Monday, August 31st
STRENGTH
EMOM x 4 MINUTES
6 Deadlifts
Into…
EMOM x 3 MINUTES
4 Deadlifts
Into…
EMOM x 2 MINUTES
2 Deadlifts
*Goal is to increase every minute. Start moderate, end heavy. .
(Score is Weight)
WORKOUT
5 ROUNDS FOR TIME
12 Deadlifts (185/135)|(135/95)
16 Wall Balls (20/14)|(14/10)
200m Run
-Hard Cap 16:00-
(Score is Time)
Tuesday, September 1st
STRENGTH
8 SETS*
2 Pausing Power Cleans**
*Start light and end moderate-heavy.
**Athletes will Deadlift the bar to the above the knee, pause for :02, and then finish the movement.
-Rest As Needed b/t Sets-
(Score is Weight)
WORKOUT
EMOM x 12 MINUTES
MIN 1 – 2 Power Clean + 2 Hang Power Clean
(Athletes Choice)*
MIN 2 – 15/12 Cal Bike
*Weight should be moderate-heavy.

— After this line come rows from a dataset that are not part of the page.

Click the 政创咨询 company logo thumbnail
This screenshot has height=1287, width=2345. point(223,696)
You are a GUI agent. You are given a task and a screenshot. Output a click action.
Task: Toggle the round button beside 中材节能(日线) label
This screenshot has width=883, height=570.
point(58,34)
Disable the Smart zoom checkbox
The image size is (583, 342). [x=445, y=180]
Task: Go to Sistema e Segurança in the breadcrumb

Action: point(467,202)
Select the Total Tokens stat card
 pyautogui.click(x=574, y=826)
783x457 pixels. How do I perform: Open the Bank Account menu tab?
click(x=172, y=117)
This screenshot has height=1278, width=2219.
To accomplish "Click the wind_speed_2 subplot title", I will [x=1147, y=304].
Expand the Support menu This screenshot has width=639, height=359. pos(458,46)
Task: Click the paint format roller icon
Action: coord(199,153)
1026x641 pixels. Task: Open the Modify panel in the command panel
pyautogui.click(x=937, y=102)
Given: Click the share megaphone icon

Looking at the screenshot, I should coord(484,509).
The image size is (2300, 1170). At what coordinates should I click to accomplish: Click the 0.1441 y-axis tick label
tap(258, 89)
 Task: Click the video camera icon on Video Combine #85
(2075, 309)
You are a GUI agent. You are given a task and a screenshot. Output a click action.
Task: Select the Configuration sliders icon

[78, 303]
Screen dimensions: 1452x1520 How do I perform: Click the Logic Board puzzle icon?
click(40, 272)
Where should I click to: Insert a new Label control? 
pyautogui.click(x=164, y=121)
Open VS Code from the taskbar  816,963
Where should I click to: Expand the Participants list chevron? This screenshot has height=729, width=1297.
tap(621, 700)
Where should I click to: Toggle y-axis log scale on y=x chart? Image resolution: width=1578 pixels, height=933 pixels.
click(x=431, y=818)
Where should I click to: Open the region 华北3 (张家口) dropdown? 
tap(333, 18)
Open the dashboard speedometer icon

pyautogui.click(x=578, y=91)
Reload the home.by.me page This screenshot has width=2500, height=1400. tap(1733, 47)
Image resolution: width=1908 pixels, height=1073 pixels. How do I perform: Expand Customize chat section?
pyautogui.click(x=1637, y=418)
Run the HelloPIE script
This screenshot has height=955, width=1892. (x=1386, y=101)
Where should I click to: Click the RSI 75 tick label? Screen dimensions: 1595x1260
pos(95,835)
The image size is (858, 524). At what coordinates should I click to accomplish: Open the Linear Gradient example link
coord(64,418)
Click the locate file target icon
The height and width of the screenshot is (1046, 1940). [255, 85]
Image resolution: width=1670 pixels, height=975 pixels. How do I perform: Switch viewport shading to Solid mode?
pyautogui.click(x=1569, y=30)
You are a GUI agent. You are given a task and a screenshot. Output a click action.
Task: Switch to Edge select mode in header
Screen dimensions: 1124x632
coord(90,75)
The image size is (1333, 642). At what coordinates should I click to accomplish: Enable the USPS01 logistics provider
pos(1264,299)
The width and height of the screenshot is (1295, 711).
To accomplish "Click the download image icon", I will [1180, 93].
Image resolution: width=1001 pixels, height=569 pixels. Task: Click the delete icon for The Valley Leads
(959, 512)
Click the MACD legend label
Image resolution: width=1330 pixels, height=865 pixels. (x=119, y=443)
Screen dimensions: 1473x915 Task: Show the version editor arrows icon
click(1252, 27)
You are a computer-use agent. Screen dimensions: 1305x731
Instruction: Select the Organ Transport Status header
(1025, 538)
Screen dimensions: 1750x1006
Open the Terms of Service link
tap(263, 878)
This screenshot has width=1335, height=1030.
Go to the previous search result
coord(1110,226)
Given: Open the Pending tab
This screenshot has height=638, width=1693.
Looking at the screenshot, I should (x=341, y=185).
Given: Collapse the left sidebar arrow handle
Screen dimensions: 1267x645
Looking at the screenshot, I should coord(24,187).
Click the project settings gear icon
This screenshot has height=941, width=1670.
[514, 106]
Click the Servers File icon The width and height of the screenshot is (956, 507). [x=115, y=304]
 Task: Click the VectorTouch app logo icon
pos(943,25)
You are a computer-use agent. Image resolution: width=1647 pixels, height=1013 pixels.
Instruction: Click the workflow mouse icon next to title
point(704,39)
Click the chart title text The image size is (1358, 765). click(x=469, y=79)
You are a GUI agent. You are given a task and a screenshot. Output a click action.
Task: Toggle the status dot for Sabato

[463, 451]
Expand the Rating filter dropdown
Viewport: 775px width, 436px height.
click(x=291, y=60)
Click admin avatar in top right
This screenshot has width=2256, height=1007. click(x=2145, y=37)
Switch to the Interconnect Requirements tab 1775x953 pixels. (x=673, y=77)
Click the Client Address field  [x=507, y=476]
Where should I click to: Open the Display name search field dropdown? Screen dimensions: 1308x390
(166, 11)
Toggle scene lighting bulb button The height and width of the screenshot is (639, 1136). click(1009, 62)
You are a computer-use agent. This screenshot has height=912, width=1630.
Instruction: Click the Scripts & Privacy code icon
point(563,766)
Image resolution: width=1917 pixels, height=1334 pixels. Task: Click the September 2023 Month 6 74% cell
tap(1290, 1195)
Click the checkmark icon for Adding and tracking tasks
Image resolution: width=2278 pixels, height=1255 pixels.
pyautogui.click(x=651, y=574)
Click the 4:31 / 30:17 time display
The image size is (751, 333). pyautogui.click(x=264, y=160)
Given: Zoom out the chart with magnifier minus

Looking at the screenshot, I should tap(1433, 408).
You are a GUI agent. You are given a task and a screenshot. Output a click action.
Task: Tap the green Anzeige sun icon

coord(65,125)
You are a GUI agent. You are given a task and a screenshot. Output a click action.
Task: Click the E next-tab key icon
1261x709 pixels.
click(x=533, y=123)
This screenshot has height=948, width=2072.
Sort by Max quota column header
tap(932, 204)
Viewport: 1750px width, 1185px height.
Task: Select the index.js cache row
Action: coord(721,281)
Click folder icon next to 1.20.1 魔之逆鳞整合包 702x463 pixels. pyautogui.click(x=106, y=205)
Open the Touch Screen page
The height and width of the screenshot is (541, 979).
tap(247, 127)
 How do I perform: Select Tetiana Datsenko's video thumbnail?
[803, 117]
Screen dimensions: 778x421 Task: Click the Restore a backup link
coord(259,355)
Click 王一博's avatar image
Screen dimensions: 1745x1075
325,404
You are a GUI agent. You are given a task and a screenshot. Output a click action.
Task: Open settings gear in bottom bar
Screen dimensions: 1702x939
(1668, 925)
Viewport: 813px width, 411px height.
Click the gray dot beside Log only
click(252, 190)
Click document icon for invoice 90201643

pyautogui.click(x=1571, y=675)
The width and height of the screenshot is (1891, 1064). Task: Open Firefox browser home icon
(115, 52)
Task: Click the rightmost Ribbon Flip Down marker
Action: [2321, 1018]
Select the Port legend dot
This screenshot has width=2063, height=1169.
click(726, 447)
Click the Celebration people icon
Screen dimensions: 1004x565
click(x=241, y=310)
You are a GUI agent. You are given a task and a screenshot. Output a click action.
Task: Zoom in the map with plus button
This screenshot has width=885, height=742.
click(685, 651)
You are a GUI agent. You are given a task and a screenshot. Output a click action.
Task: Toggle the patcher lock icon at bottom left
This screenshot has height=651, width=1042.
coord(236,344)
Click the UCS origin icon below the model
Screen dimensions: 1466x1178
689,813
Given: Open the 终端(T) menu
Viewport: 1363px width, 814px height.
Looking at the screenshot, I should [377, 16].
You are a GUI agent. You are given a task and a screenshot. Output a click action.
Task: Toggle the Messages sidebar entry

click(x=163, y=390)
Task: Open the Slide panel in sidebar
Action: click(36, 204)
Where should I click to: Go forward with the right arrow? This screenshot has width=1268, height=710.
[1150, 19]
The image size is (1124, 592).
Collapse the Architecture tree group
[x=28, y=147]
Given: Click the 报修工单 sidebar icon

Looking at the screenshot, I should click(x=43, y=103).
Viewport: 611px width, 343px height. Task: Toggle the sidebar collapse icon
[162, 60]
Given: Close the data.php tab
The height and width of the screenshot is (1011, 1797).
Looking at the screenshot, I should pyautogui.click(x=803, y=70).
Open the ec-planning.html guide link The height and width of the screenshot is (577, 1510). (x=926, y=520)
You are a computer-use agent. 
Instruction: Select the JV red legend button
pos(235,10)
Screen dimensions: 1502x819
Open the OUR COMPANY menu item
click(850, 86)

All Reps TNG.
(No Measure)
Wednesday, September 2nd
STRENGTH
EMOM x 8 MINUTES*
3 Push Jerks
*Start moderate and build to heavy.
(Score is Weight)
WORKOUT
FOR TIME
21-15-9
Push Jerk (135/95)|(95/65)
Pull-Ups
-Rest 2:00-
12-9-6
Push Jerk (155/105)|(115/75)
Strict Pull-Ups
(Score is Time)
Thursday, September 3rd
STRENGTH
EMOM x 4 MINUTES
6 Back Squat Into…
EMOM x 3 MINUTES
4 Back Squat
Into…
EMOM x 2 MINUTES
2 Back Squat
*Goal is to increase every minute. Start moderate and end heavy. .
(Score is Weight)
WORKOUT
3 SETS
10 Back Squats (115/75)|(75/55)
15 KB Swings (70/53)|(53/35)
20/15 Cal Row
-Rest 1:00 b/t Sets-
(Score is Each Set for Time)
Friday, September 4th
STRENGTH
3-3-3-3-3*
Power Clean**
*Keep weight moderate-heavy.
**Must fully reset between reps.
(Score is Weight)
WORKOUT
AMRAP x 12 MINUTES
1 Power Clean (155/105)|(115/75)
3 Bar Facing Burpees
5 Box Jumps (30/24)|(24/20)
(Score is Rounds + Reps)
Saturday, September 5th
WORKOUT
“DOUBLE DARE”
4 SETS*
60 Double Unders
20 Alt. DB Snatch (50/35)|(35/20)
15 Toes to Bar
10 Deficit Push-ups
-Rest 1:00 b/t Sets-
*Start at a different movement each Set and work through movements in any order. 1:00 Max Time on the Doubles Unders every Set.